Lawmakers get U.N. agreement on climate change

The environmental ministry presented the Paris climate accord to lawmakers Wednesday for approval. This is the agreement Costa Rica and other nations approved last December which now needs legislative approval.

When the government moves to live up to its promise to curb climate change, the effort may have a big impact on life here.

Edgar Gutiérrez, the minister of Ambiente y Energía, and foreign minister Manuel González presented the agreement in the form of a bill

The agreement grows out of the United Nations Framework Convention on Climate Change. Countries have agreed to hold the increase in global temperature to below 2 degrees C above pre-industrial times with the goal to hold the increase to no more than 1.5 degrees C.

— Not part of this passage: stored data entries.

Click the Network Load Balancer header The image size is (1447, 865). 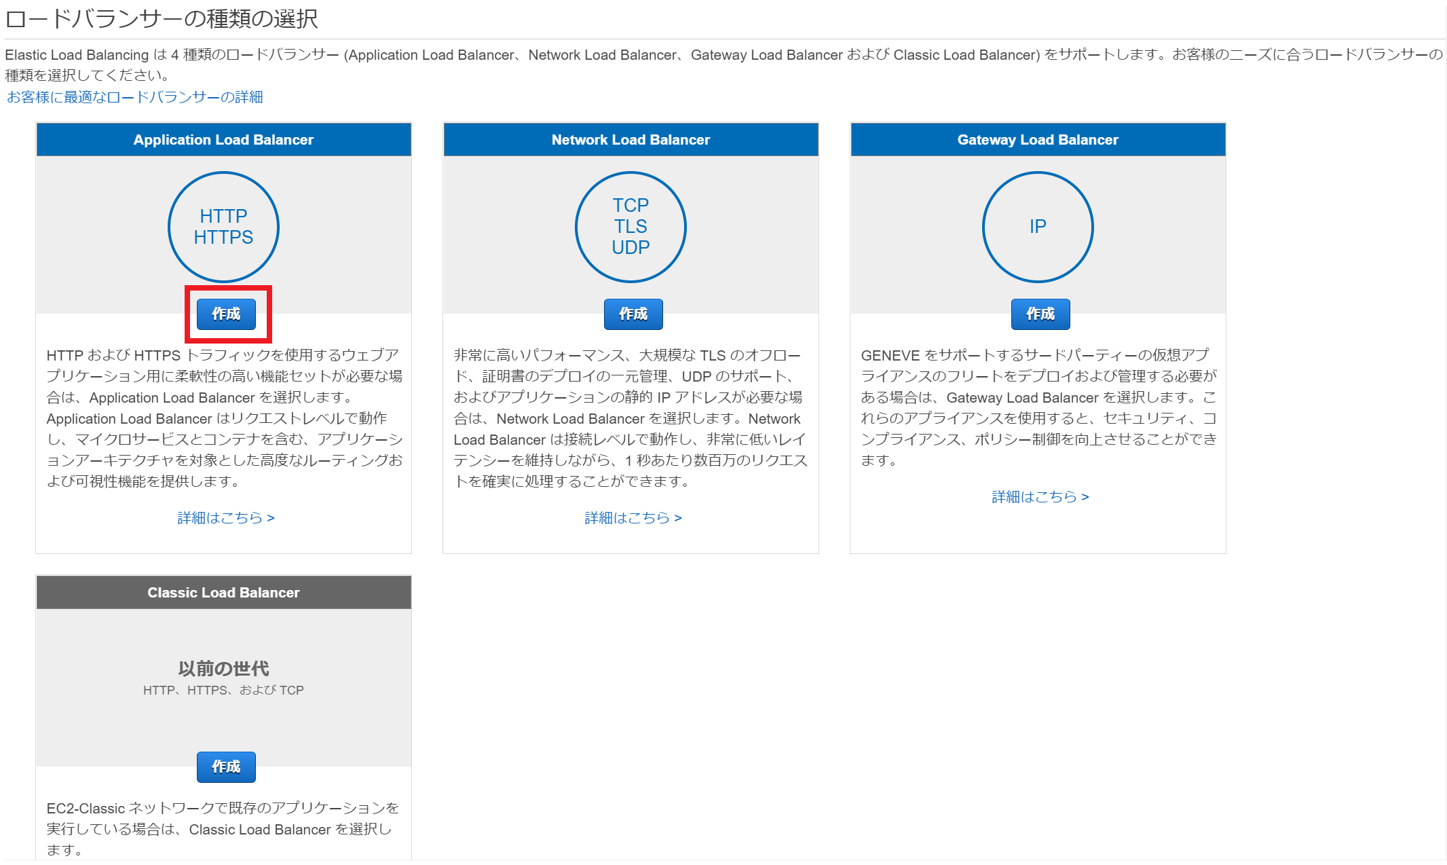631,140
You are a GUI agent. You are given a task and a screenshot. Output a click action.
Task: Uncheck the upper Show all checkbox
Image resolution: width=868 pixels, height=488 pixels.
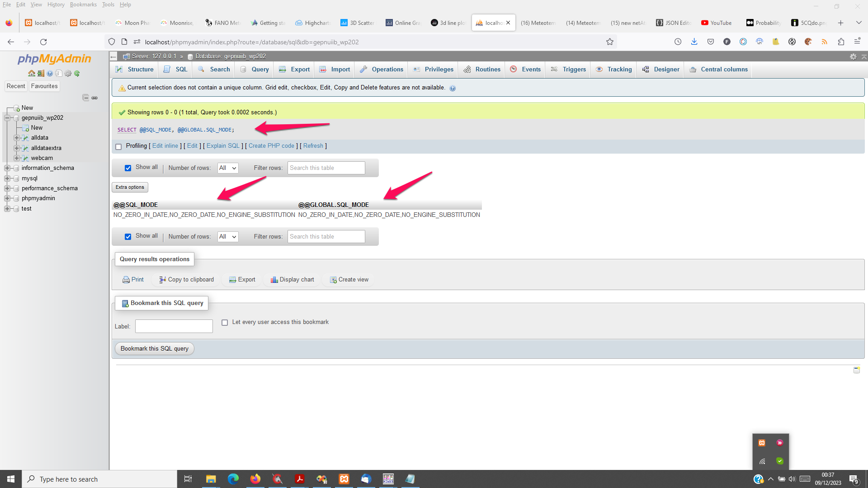click(x=128, y=168)
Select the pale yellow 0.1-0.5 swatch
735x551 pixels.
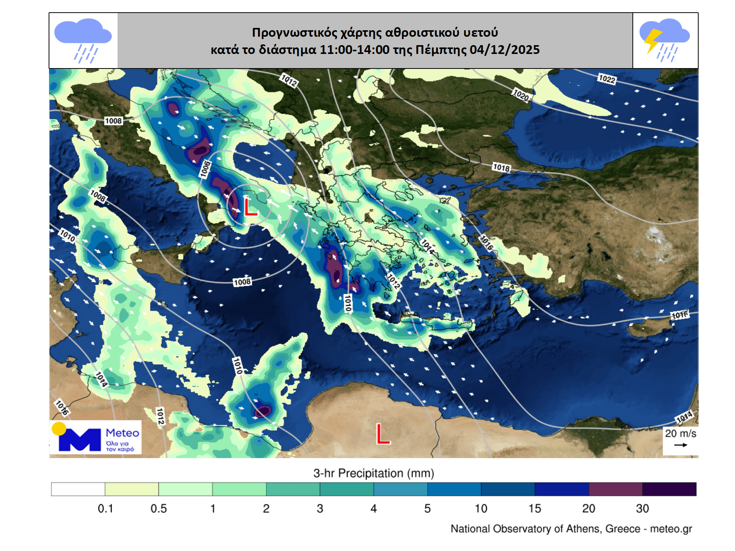[132, 489]
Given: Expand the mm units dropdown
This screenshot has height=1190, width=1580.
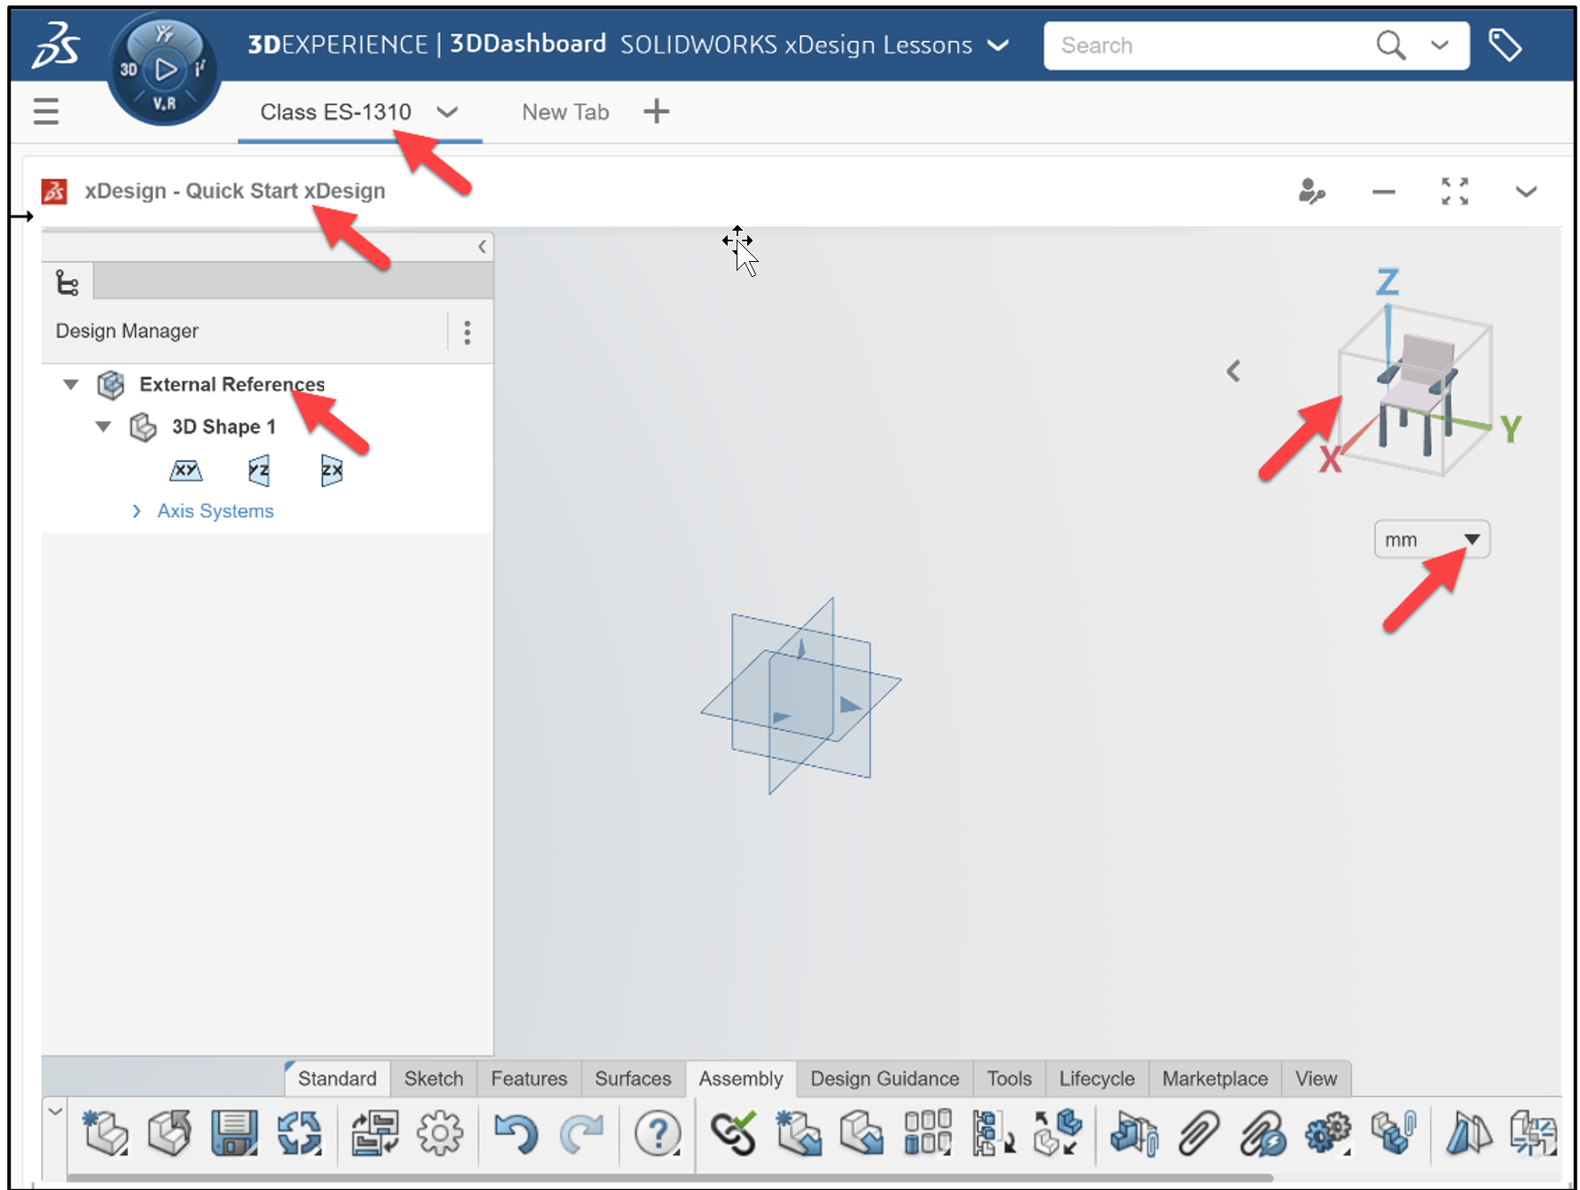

Global temperatures have risen one degree C above what the U.N. Convention calls pre-industrial levels. No one really knows what the temperature was before coal became a major fuel, but climate scientists have picked the average in the last half of the 19th century as the pre-industrial average.

Scientists estimate that worldwide the average temperature has increased a degree C since the end of the 19th century.

The climate agreement is voluntary. Costa Rica is supposed to set its own goal, and there is no penalty for not meeting them.

The temperature here is well above pre-industrial levels and has been as long as the continents have had their current configuration.

However, government officials say that climate change is a grave threat to humanity and that Central America is particularly vulnerable. The government warned of economic loss through storms, flooding and drought.

The agreement presented to lawmakers Wednesday will not have a direct effect on life here. The country already has presented its proposed  nationally determined contribution to the accord. In fact, Costa Rica did so last September. This  is the document that contains specifics.

Costa Rica said it would keep net greenhouse gas emissions to 9.387 million metric tons of carbon dioxide equivalent by 2030. The country also has promised to become carbon neutral by 2021, but that is unlikely.

To reach this goal, most observers say the country needs to reduce its dependency on petroleum based fuels and increase its programs for reforestation and payments for maintaining forest and vacant farmland.

Costa Rica already is having much of its electricity generated by hydro courses and not greenhouse gas-generating fuels.

Of course, all the regulations would depend on the governments that is in power in the future.

Costa Rica has lost a large amount of its territory since the end of the Ice Age. Sea levels have risen nearly 400 feet worldwide.

That increase in sea level continues, and some scientists say the rate is increasing. Since the end of the 19th century, the average sea level may have risen as much as 8 inches, although the amount is different in different places.